### [Task item]
Where does the word "computer" show up in the records? Copy every line that has it.

### [Working data]
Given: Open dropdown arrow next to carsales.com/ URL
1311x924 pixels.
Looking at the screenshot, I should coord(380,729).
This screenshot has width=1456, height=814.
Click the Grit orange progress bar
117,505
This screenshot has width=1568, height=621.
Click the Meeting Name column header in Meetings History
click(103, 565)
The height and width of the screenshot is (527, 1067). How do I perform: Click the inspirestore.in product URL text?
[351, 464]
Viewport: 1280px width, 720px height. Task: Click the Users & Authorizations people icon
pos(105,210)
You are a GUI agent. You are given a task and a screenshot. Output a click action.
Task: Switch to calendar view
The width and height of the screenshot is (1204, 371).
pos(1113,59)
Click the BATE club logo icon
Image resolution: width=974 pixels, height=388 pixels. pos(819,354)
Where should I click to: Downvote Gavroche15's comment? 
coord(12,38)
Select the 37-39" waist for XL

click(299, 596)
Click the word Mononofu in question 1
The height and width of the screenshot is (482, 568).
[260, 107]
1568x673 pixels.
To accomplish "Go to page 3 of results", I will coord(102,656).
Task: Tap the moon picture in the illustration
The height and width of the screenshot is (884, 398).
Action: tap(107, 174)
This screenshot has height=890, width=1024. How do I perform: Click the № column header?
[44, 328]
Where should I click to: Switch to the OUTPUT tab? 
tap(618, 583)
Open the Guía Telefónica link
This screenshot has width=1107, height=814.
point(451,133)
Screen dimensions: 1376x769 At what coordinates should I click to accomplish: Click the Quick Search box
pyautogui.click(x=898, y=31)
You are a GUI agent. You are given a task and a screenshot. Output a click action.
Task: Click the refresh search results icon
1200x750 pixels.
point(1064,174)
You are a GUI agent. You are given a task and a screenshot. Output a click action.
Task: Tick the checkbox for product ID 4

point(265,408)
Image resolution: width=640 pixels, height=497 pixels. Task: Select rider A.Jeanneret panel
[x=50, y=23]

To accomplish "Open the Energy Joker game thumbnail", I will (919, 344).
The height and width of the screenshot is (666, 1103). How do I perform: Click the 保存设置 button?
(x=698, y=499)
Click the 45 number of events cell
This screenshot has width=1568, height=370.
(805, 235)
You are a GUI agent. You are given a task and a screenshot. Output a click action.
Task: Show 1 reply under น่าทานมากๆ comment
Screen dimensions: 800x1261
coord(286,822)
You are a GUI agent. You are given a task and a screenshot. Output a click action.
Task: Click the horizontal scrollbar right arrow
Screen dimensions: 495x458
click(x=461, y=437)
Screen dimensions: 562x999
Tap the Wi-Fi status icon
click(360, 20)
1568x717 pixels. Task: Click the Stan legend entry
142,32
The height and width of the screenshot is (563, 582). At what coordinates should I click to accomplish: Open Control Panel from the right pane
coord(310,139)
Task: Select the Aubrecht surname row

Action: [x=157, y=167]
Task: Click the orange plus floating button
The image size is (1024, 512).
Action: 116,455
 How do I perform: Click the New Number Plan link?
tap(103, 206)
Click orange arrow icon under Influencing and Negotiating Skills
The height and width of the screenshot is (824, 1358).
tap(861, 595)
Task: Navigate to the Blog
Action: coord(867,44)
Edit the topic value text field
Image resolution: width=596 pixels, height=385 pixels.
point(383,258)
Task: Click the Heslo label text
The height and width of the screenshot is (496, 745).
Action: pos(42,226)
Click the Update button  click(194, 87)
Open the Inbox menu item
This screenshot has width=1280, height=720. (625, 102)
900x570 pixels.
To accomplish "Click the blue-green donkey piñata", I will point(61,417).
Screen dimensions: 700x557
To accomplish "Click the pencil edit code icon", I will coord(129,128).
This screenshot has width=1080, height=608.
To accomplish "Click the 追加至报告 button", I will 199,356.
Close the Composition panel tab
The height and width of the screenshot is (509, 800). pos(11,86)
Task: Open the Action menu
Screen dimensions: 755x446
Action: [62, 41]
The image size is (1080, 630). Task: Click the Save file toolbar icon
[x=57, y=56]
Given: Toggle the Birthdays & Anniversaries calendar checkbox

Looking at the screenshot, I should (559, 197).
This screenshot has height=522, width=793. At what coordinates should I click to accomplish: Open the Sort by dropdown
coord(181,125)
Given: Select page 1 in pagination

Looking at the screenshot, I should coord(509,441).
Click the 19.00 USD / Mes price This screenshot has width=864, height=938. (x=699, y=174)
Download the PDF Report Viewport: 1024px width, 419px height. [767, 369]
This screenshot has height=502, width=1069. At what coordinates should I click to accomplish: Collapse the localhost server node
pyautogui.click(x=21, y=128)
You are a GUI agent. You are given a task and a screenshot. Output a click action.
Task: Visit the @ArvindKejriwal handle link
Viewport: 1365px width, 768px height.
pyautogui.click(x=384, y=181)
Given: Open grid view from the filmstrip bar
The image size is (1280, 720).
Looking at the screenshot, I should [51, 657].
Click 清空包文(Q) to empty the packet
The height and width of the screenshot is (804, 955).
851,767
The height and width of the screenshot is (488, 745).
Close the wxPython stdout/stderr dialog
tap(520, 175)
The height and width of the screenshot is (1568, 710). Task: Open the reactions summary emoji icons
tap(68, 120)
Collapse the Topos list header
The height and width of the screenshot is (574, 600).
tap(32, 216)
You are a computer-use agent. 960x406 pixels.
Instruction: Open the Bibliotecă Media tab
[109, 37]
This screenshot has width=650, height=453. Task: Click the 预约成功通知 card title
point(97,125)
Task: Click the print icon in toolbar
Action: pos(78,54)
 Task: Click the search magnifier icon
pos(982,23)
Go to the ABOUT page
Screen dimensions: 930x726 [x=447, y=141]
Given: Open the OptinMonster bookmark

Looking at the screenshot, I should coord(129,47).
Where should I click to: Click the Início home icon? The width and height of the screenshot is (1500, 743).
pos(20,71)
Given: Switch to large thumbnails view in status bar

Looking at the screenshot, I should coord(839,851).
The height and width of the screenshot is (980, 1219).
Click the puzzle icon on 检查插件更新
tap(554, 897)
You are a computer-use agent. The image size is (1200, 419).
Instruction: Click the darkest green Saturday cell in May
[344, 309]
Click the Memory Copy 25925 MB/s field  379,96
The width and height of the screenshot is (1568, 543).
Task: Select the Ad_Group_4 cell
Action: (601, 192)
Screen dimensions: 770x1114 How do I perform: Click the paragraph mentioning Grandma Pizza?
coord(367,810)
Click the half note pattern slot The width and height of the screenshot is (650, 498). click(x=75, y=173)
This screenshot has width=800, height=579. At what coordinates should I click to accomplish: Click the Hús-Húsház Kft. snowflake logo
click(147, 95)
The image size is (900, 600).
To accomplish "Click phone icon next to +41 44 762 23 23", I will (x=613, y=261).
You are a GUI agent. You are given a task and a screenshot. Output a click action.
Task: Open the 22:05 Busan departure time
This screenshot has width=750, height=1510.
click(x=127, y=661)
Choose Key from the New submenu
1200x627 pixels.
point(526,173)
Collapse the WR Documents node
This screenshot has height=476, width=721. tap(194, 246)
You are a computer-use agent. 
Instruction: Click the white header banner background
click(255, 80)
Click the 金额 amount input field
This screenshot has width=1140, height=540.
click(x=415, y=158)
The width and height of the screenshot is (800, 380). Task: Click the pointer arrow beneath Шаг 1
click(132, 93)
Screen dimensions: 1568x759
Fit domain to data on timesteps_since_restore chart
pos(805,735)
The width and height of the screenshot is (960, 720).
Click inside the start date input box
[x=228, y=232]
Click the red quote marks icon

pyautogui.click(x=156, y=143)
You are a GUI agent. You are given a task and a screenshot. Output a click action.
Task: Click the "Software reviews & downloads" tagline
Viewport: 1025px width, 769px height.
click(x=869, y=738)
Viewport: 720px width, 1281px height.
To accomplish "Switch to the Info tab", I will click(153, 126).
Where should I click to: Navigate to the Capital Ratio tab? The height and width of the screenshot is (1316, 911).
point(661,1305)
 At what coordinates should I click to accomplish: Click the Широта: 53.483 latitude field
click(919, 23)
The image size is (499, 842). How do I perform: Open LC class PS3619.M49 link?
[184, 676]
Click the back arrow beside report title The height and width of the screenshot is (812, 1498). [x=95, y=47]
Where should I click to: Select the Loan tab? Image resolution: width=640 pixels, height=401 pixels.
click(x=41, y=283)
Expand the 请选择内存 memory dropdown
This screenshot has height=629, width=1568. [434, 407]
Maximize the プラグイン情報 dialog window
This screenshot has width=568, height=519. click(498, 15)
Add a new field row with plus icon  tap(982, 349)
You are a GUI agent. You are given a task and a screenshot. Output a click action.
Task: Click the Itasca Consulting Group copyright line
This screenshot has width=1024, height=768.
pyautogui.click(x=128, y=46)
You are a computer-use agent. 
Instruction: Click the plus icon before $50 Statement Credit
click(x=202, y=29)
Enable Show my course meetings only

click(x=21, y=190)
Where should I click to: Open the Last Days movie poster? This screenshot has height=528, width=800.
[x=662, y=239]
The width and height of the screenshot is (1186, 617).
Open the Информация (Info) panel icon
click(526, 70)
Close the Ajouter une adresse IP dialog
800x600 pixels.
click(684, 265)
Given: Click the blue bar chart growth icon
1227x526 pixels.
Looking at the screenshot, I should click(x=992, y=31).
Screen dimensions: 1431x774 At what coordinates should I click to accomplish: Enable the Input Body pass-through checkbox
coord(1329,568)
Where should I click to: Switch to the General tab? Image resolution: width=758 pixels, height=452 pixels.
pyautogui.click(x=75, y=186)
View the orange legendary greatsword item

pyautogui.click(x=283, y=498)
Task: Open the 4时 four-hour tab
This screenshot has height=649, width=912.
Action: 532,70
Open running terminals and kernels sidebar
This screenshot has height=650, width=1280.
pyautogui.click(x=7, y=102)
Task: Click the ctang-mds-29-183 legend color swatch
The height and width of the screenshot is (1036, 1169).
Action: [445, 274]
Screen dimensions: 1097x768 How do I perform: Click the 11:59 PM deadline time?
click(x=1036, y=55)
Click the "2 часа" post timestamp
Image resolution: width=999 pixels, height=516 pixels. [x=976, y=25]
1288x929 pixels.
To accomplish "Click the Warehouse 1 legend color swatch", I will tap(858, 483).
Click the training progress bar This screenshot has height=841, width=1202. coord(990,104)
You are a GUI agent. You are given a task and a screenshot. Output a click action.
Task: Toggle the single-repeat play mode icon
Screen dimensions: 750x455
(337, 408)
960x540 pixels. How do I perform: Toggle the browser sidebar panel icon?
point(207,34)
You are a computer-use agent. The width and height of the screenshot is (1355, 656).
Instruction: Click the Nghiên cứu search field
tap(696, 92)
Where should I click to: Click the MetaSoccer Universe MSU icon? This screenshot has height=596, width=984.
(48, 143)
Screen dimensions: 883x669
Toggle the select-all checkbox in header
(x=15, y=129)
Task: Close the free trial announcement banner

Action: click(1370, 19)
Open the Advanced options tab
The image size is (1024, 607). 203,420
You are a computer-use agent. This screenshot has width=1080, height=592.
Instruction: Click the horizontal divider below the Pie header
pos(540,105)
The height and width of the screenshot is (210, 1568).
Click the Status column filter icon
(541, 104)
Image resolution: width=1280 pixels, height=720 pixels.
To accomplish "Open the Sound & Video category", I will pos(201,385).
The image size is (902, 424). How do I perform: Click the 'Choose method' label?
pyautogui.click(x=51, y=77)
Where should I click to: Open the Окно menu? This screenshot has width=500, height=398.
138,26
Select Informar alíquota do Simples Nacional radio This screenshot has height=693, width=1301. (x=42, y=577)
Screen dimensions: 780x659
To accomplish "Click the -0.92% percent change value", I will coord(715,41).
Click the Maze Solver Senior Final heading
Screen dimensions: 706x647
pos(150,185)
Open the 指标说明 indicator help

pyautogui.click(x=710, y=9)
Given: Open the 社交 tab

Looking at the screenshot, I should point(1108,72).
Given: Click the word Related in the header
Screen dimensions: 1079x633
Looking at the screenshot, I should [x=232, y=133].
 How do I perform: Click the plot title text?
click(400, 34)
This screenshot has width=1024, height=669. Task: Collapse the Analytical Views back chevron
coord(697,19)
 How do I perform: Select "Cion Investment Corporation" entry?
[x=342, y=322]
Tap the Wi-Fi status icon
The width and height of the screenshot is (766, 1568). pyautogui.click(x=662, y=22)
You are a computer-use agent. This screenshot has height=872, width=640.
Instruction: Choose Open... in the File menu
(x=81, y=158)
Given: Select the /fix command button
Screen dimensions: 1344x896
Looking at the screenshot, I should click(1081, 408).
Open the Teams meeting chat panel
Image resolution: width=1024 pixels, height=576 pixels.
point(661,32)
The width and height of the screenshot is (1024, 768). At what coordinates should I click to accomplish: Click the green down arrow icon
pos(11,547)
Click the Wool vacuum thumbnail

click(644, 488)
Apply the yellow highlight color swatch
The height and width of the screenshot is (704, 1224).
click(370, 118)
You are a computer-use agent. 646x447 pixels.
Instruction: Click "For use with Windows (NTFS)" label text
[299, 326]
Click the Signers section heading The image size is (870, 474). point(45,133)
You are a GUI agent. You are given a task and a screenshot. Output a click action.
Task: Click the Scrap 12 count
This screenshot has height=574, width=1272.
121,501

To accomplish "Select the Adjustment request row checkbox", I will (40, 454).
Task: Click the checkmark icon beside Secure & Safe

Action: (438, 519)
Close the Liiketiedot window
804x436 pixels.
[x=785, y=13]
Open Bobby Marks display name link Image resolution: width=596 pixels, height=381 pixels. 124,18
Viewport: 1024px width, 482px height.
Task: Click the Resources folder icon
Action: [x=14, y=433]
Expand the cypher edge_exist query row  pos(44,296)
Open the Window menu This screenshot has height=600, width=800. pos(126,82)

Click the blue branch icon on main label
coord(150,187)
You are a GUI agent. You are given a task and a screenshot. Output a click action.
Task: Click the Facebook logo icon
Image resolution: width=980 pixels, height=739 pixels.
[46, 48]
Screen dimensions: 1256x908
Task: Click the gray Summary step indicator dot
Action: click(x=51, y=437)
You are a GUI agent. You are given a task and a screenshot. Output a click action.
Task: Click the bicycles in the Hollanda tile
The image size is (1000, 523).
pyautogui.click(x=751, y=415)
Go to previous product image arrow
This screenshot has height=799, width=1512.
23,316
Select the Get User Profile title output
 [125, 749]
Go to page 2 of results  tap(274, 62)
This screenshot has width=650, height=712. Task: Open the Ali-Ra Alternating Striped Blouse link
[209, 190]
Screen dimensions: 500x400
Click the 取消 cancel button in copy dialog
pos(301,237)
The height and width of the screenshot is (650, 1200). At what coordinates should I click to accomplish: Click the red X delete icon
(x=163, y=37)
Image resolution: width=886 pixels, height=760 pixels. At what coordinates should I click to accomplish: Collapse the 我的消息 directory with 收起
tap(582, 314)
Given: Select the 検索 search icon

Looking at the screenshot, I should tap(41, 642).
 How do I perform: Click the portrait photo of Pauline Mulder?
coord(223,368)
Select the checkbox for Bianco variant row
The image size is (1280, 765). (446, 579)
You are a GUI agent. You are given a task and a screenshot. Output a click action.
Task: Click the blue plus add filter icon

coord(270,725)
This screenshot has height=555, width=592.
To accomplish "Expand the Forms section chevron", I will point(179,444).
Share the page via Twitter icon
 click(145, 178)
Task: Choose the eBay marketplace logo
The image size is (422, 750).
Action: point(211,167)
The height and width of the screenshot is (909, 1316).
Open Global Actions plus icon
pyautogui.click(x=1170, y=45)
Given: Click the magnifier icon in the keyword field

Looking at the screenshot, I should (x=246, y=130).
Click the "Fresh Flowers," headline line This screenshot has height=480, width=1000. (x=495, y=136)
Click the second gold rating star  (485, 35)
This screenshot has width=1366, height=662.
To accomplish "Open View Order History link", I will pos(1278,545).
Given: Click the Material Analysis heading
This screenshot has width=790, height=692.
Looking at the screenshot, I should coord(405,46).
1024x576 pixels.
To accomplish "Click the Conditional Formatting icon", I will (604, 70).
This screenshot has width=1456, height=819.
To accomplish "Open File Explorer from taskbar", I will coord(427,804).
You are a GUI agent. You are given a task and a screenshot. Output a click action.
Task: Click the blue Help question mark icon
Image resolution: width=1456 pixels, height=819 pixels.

### [Exercise answer]
You are a computer-use agent. 960x406 pixels.
You are a computer-use agent. The image size is (1200, 419).
You are a computer-use agent. 
You are a computer-use agent. 
You are a computer-use agent. The width and height of the screenshot is (1355, 656).
You are a computer-use agent. This screenshot has width=1080, height=592.
You are a computer-use agent. This screenshot has height=872, width=640.
You are a computer-use agent. 646x447 pixels.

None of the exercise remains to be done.